What you have to do: In this exercise, every entry below is to be reproduced word for word.

The data:
----

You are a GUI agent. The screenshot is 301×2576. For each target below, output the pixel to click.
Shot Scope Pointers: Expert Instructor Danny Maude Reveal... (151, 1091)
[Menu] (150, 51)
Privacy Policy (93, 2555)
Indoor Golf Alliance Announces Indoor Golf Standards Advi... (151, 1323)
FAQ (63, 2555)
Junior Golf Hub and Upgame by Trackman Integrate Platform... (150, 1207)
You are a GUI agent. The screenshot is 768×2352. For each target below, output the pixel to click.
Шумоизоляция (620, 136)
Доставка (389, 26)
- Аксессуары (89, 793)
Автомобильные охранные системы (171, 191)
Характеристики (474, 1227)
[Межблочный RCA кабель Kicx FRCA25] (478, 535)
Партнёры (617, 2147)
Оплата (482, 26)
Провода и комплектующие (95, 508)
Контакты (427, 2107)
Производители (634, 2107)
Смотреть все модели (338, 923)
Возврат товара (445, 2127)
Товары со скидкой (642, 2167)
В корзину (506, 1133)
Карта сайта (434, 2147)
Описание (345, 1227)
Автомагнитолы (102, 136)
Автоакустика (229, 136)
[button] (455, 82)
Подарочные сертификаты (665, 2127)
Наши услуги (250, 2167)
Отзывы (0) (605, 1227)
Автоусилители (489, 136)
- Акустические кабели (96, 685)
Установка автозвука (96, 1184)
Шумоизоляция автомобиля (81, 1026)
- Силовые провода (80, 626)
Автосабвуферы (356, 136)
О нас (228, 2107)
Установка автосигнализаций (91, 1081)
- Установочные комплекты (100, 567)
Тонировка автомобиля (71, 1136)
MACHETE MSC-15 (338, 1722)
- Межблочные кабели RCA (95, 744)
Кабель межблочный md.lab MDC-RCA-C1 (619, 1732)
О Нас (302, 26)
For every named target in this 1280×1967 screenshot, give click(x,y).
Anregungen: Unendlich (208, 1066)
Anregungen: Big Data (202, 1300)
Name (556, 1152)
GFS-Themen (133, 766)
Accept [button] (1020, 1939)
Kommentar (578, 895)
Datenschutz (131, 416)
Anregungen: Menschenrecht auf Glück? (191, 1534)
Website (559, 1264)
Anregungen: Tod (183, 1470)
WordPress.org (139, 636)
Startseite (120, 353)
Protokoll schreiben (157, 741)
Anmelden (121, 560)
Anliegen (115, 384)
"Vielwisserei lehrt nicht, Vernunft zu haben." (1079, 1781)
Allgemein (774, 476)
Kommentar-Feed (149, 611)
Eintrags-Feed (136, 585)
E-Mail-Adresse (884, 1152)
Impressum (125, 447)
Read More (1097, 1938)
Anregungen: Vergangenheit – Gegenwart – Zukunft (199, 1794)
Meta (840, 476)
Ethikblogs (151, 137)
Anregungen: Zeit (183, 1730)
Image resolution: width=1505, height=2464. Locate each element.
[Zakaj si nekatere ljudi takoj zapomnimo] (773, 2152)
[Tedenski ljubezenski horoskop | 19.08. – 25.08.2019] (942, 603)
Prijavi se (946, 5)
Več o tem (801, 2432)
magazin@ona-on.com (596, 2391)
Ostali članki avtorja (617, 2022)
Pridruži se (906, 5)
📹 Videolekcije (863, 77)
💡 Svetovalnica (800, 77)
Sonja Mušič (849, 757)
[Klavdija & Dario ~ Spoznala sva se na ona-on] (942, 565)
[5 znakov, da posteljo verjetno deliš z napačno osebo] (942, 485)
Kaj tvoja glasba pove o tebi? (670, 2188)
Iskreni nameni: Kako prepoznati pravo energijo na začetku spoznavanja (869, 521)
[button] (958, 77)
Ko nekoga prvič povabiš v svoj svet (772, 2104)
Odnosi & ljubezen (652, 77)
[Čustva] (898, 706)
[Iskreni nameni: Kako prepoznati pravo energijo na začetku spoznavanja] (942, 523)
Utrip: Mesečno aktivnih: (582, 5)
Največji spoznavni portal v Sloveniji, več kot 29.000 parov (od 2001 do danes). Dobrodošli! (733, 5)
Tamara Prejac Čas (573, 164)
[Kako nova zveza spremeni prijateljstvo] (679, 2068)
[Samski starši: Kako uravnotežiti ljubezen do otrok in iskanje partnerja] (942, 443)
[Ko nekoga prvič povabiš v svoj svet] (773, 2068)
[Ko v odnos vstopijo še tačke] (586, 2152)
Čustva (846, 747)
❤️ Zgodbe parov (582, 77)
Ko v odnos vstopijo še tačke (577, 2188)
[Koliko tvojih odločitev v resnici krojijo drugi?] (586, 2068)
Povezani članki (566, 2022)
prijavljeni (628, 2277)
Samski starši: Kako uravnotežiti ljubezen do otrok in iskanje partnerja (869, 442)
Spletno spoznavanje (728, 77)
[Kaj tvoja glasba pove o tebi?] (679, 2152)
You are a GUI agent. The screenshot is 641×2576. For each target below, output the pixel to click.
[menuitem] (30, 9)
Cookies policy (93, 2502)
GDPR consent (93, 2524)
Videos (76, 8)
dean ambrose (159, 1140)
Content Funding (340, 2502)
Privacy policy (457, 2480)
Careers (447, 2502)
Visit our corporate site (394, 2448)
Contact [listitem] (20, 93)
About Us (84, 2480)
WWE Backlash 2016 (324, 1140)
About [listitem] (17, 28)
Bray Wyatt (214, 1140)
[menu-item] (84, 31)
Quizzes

----

Solution for this problem:
You are a GUI agent. The screenshot is 301×2576. For each target below, output the pixel to click.
Shot Scope Pointers: Expert Instructor Danny Maude Reveal... (151, 1091)
[Menu] (150, 51)
Privacy Policy (93, 2555)
Indoor Golf Alliance Announces Indoor Golf Standards Advi... (151, 1323)
FAQ (63, 2555)
Junior Golf Hub and Upgame by Trackman Integrate Platform... (150, 1207)
You are a GUI agent. The screenshot is 768×2352. For each target below, output the pixel to click.
Шумоизоляция (620, 136)
Доставка (389, 26)
- Аксессуары (89, 793)
Автомобильные охранные системы (171, 191)
Характеристики (474, 1227)
[Межблочный RCA кабель Kicx FRCA25] (478, 535)
Партнёры (617, 2147)
Оплата (482, 26)
Провода и комплектующие (95, 508)
Контакты (427, 2107)
Производители (634, 2107)
Смотреть все модели (338, 923)
Возврат товара (445, 2127)
Товары со скидкой (642, 2167)
В корзину (506, 1133)
Карта сайта (434, 2147)
Описание (345, 1227)
Автомагнитолы (102, 136)
Автоакустика (229, 136)
[button] (455, 82)
Подарочные сертификаты (665, 2127)
Наши услуги (250, 2167)
Отзывы (0) (605, 1227)
Автоусилители (489, 136)
- Акустические кабели (96, 685)
Установка автозвука (96, 1184)
Шумоизоляция автомобиля (81, 1026)
- Силовые провода (80, 626)
Автосабвуферы (356, 136)
О нас (228, 2107)
Установка автосигнализаций (91, 1081)
- Установочные комплекты (100, 567)
Тонировка автомобиля (71, 1136)
MACHETE MSC-15 (338, 1722)
- Межблочные кабели RCA (95, 744)
Кабель межблочный md.lab MDC-RCA-C1 (619, 1732)
О Нас (302, 26)
For every named target in this 1280×1967 screenshot, give click(x,y).
Anregungen: Unendlich (208, 1066)
Anregungen: Big Data (202, 1300)
Name (556, 1152)
GFS-Themen (133, 766)
Accept [button] (1020, 1939)
Kommentar (578, 895)
Datenschutz (131, 416)
Anregungen: Menschenrecht auf Glück? (191, 1534)
Website (559, 1264)
Anregungen: Tod (183, 1470)
WordPress.org (139, 636)
Startseite (120, 353)
Protokoll schreiben (157, 741)
Anmelden (121, 560)
Anliegen (115, 384)
"Vielwisserei lehrt nicht, Vernunft zu haben." (1079, 1781)
Allgemein (774, 476)
Kommentar-Feed (149, 611)
Eintrags-Feed (136, 585)
E-Mail-Adresse (884, 1152)
Impressum (125, 447)
Read More (1097, 1938)
Anregungen: Vergangenheit – Gegenwart – Zukunft (199, 1794)
Meta (840, 476)
Ethikblogs (151, 137)
Anregungen: Zeit (183, 1730)
Image resolution: width=1505, height=2464. Locate each element.
[Zakaj si nekatere ljudi takoj zapomnimo] (773, 2152)
[Tedenski ljubezenski horoskop | 19.08. – 25.08.2019] (942, 603)
Prijavi se (946, 5)
Več o tem (801, 2432)
magazin@ona-on.com (596, 2391)
Ostali članki avtorja (617, 2022)
Pridruži se (906, 5)
📹 Videolekcije (863, 77)
💡 Svetovalnica (800, 77)
Sonja Mušič (849, 757)
[Klavdija & Dario ~ Spoznala sva se na ona-on] (942, 565)
[5 znakov, da posteljo verjetno deliš z napačno osebo] (942, 485)
Kaj tvoja glasba pove o tebi? (670, 2188)
Iskreni nameni: Kako prepoznati pravo energijo na začetku spoznavanja (869, 521)
[button] (958, 77)
Ko nekoga prvič povabiš v svoj svet (772, 2104)
Odnosi & ljubezen (652, 77)
[Čustva] (898, 706)
[Iskreni nameni: Kako prepoznati pravo energijo na začetku spoznavanja] (942, 523)
Utrip: Mesečno aktivnih: (582, 5)
Največji spoznavni portal v Sloveniji, več kot 29.000 parov (od 2001 do danes). Dobrodošli! (733, 5)
Tamara Prejac Čas (573, 164)
[Kako nova zveza spremeni prijateljstvo] (679, 2068)
[Samski starši: Kako uravnotežiti ljubezen do otrok in iskanje partnerja] (942, 443)
[Ko nekoga prvič povabiš v svoj svet] (773, 2068)
[Ko v odnos vstopijo še tačke] (586, 2152)
Čustva (846, 747)
❤️ Zgodbe parov (582, 77)
Ko v odnos vstopijo še tačke (577, 2188)
[Koliko tvojih odločitev v resnici krojijo drugi?] (586, 2068)
Povezani članki (566, 2022)
prijavljeni (628, 2277)
Samski starši: Kako uravnotežiti ljubezen do otrok in iskanje partnerja (869, 442)
Spletno spoznavanje (728, 77)
[Kaj tvoja glasba pove o tebi?] (679, 2152)
You are a GUI agent. The screenshot is 641×2576. For each target below, output the pixel to click.
[menuitem] (30, 9)
Cookies policy (93, 2502)
GDPR consent (93, 2524)
Videos (76, 8)
dean ambrose (159, 1140)
Content Funding (340, 2502)
Privacy policy (457, 2480)
Careers (447, 2502)
Visit our corporate site (394, 2448)
Contact [listitem] (20, 93)
About Us (84, 2480)
WWE Backlash 2016 (324, 1140)
About [listitem] (17, 28)
Bray Wyatt (214, 1140)
[menu-item] (84, 31)
Quizzes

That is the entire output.